The second question to consider is whether we can identify the sorts of content people will want from the news. I think we can, if we again adopt both mass and specialized audience perspectives. As I just argued with respect to delivery, I think the news of the future will contain both approaches.
From a mass audience perspective, news audiences are not looking for public affairs content as often as some may wish. My own research in online news reading (Tewksbury, 2003) and survey results from the Pew Center for the People and the Press (2004) suggest that long-held skepticism about the American public's tastes may still be justified. In general, there is a larger audience for sports, entertainment, and spectacle in the news than there is for substantive international, national, and political coverage. News preferences are always sensitive to current events, but there are underlying preferences for infotainment that seem to be highly persistent over the long term (Althaus, 2002).
At the same time, research suggests that there are committed audiences of public affairs news, just like there are people devoted to sports, business, health, and the arts. These specialized news consumers currently provide nicely segmented audiences for niche advertisers, and that should ensure the continued availability of news that caters specifically to them. That catering will likely, as Hallin suggests in his essay in this issue, feature increasingly partisan content of the sort we see today online and in cable television.
So, in the aggregate, what do people want from the news? Everything. There are those who want a full range of news options and make their selections on the basis of the menu of the moment. For them, variety in content options is important. There are others who want one, two, three, or ten things, and they consistently want those topics. They are far less sensitive to changes in the external environment. The success of very specialized online Web logs ("blogs") attests to the attractiveness of focused, alternative treatments of familiar news topics.
I occasionally have this annoying feeling that our research with online news audiences and their desires is "discovering" what good journalists, editors, and producers have known all along. There is an audience for pretty much every type of news. Deciding what will be presented in the news hinges, in part, on how badly people want particular content and how much it is worth to them. To be sure, there are many pressures, normative and otherwise, acting on the press (Bennett, 1996; Hallin, in this issue). But, from a purely market-driven perspective, it is clear that both generalization and segmentation of content pay.

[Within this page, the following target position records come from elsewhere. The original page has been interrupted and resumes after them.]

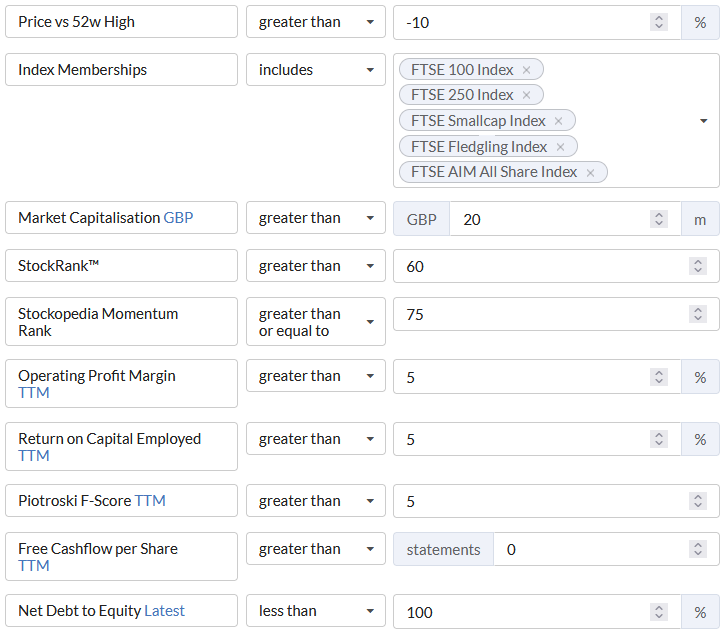Click the stepper on the Market Capitalisation field
This screenshot has width=726, height=632.
pyautogui.click(x=659, y=219)
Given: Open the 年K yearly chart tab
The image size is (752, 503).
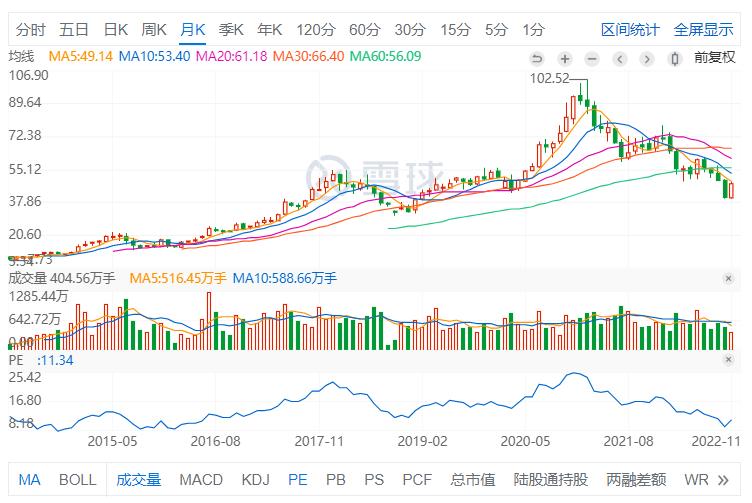Looking at the screenshot, I should pyautogui.click(x=269, y=29).
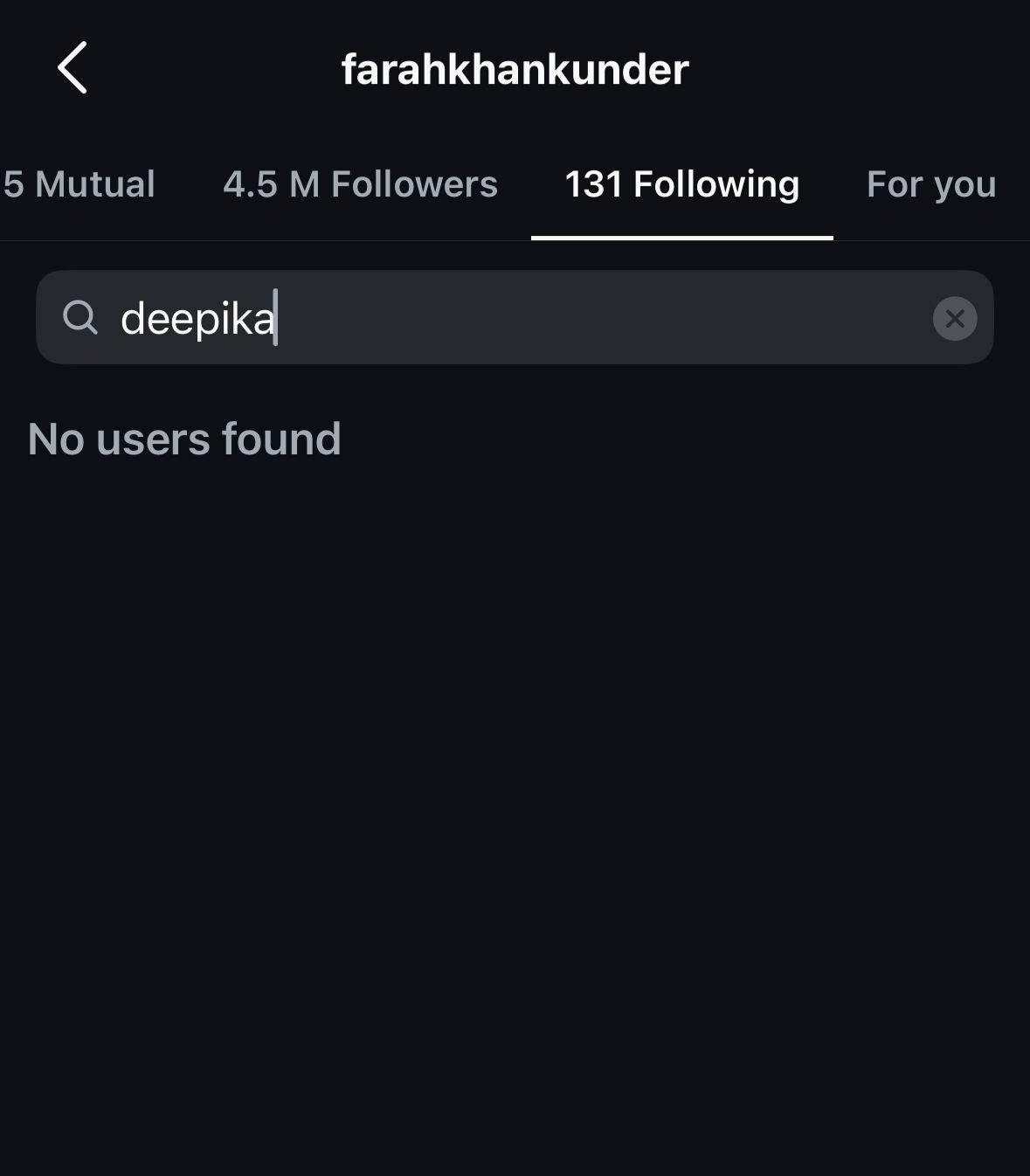Image resolution: width=1030 pixels, height=1176 pixels.
Task: Go back using the left arrow
Action: coord(73,67)

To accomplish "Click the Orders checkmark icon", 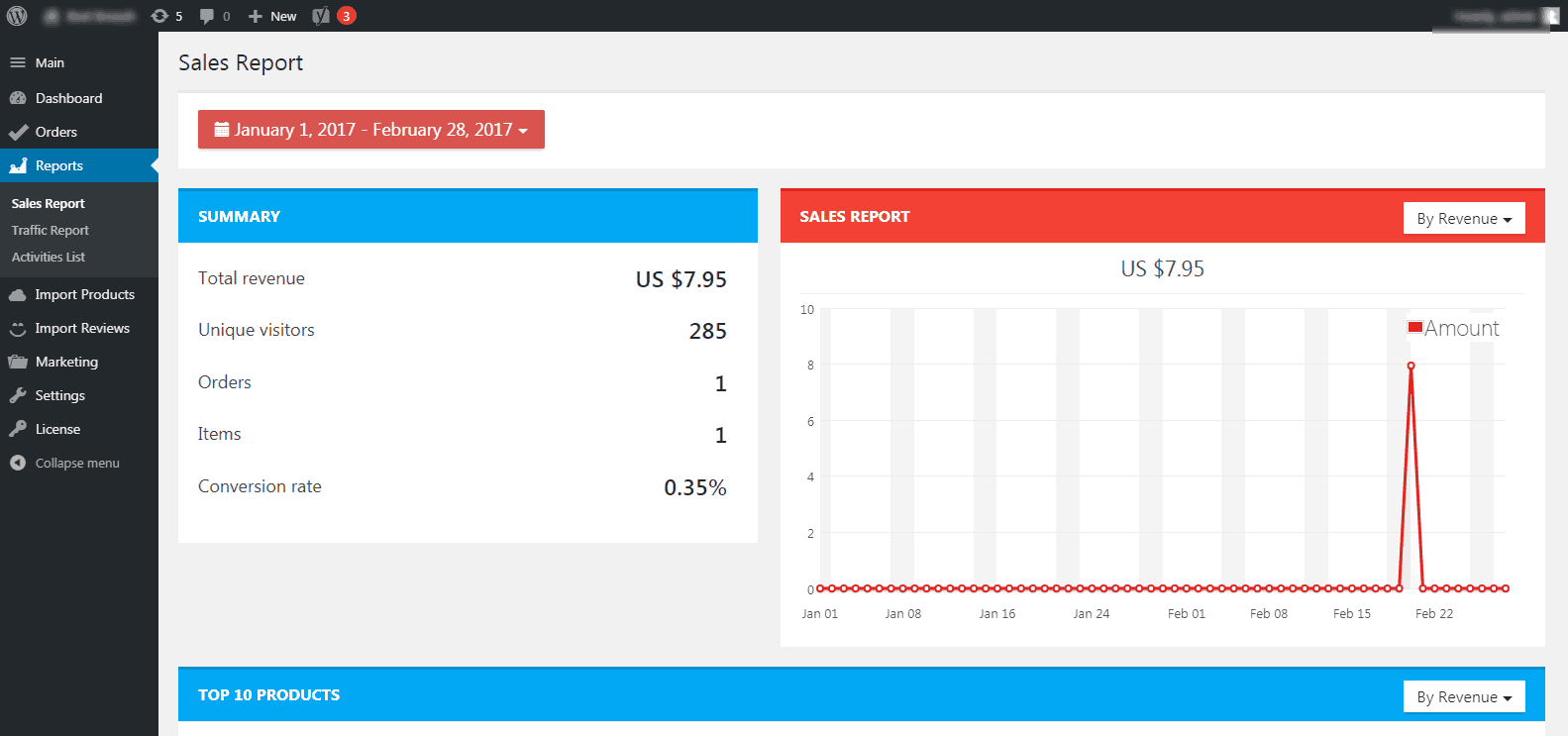I will coord(18,132).
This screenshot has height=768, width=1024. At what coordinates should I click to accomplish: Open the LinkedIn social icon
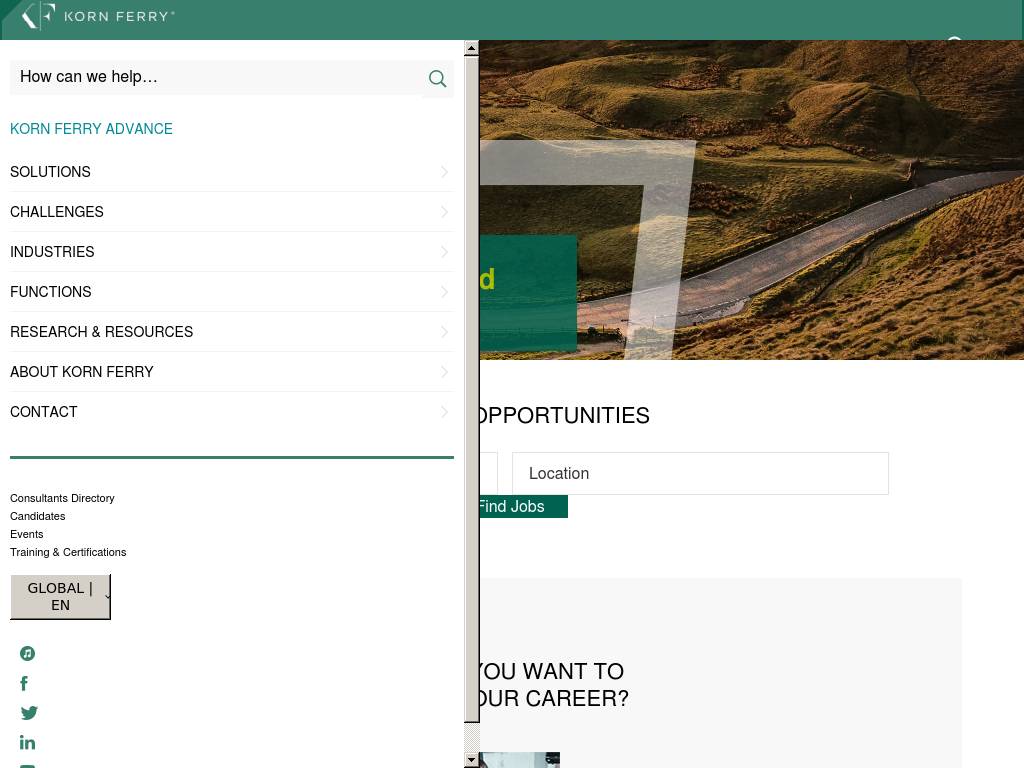pyautogui.click(x=28, y=742)
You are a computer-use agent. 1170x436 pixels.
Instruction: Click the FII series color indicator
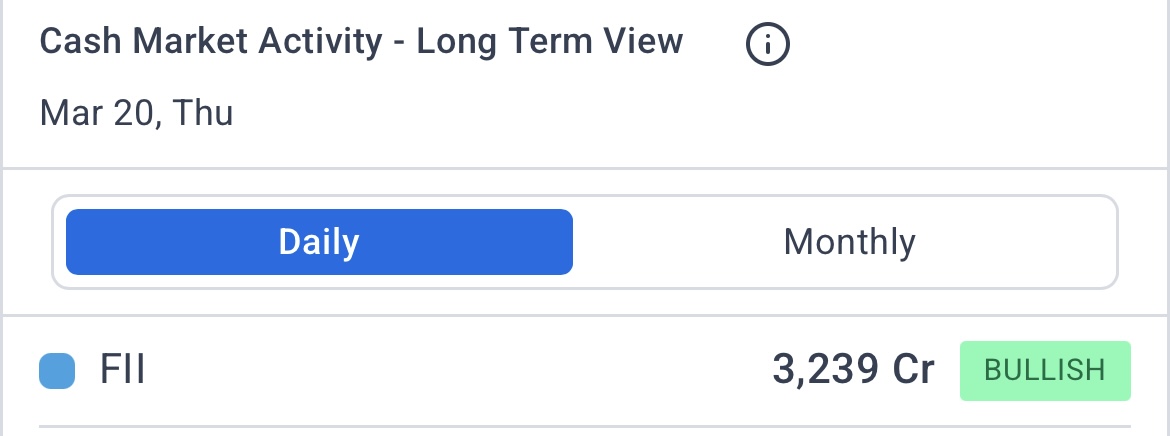click(x=57, y=371)
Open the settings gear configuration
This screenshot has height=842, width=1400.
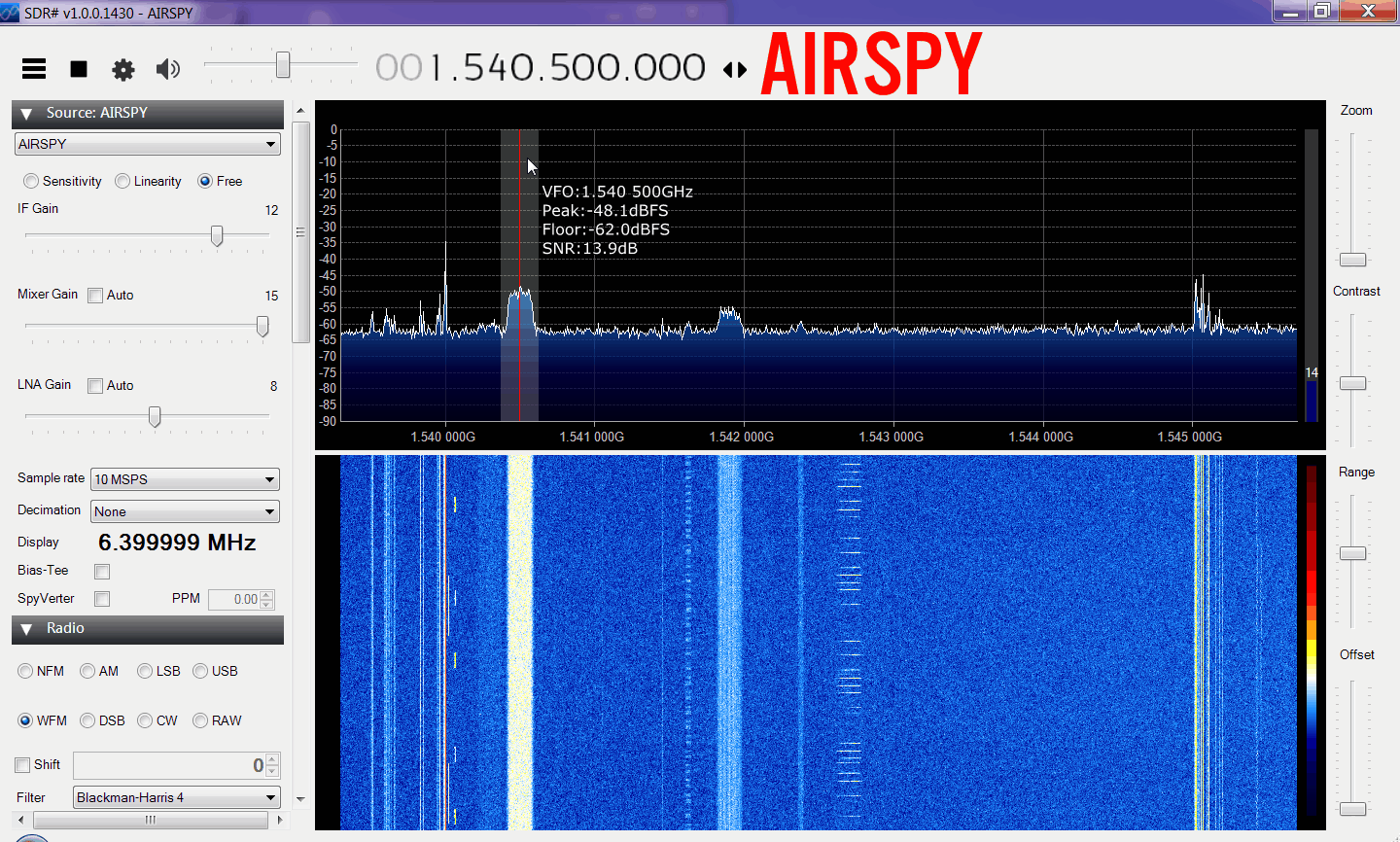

That is the future of the news, to my mind: There will likely be coexistence, probably very peaceful and synergistic, of both mass and segmented news delivery. This will happen within a technological infrastructure that allows people to be as passive or active in their selection of content as they want. What they choose will be the topics of today, but more of everything. There will be more entertaining, informative, and opinion-filled news. This diversity of content will meet with approval by some members of the audience. For the others, there will always be ways to filter, limit, and control. The questions that remain are who will be in control and whether the audience will care who it is.
David Tewksbury is an Associate Professor in the Department of Speech Communication, University of Illinois, Champaign-Urbana.
REFERENCES
Althaus, S. L. (2002). American news consumption during times of national crisis. PS: Political Science & Politics, 35 , 517-521.
Bennett W. L. (1996). An introduction to journalism norms and representations of politics. Political Communication, 13(4), 373-384, 1996 Oct-Dec.
Pew Center for the People and the Press (2004). Public Attentiveness To News Stories: 1986 - 2004 . Accessed on December 14, 2005 from http://people-press.org/nii/.
Tewksbury, D. (2003). What do Americans really want to know? Tracking the behavior of news readers on the Internet. Journal of Communication, 53 , 694-710.